Saved data entries:
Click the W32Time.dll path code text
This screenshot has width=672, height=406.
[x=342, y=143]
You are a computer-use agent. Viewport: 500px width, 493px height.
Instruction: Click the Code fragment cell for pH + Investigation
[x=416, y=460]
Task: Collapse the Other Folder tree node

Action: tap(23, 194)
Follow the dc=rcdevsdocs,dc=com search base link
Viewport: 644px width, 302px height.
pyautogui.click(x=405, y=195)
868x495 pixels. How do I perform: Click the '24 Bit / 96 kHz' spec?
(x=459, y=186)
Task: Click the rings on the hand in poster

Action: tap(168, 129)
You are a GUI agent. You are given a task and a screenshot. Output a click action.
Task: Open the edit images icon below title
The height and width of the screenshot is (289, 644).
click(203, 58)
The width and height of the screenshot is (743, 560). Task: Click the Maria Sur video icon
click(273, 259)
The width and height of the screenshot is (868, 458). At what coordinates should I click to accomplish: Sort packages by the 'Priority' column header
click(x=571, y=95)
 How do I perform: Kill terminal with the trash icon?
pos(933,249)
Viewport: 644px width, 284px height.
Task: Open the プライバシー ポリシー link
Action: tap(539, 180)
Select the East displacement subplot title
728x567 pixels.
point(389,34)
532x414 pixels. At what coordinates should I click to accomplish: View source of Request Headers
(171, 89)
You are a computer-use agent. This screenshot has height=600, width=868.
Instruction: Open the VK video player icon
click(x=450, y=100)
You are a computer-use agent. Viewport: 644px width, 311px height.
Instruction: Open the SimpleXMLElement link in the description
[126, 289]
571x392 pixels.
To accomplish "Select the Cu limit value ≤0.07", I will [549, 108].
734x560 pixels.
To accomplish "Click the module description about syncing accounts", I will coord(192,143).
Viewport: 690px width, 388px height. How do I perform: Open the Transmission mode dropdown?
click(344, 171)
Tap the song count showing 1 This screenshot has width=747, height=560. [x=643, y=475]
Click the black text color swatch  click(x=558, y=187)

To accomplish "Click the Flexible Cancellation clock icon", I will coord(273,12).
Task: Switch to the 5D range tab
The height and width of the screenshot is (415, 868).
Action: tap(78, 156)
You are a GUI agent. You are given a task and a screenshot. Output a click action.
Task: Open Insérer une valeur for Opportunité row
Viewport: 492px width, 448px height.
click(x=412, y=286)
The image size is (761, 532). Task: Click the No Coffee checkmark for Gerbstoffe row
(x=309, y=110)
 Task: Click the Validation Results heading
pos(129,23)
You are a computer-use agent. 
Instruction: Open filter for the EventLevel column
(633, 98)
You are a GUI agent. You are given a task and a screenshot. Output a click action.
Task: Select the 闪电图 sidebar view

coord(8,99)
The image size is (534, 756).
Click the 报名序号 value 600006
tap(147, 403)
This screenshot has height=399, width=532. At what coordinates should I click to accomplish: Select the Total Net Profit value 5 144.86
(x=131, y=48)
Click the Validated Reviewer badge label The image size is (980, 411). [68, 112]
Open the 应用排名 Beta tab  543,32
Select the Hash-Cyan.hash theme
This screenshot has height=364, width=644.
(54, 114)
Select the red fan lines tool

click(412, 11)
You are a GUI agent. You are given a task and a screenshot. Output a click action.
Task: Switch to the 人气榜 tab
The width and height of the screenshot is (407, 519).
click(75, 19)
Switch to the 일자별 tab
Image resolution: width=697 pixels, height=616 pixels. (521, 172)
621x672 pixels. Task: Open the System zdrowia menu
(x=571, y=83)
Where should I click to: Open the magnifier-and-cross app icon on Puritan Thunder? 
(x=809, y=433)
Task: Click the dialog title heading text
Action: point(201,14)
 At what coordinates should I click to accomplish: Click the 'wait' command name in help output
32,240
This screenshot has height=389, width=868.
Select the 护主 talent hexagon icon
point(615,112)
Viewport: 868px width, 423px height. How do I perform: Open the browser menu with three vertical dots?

**What to produce**
Across the records above, count each line that holds the word "computer" and give only the resulting number.

**Answer area**
4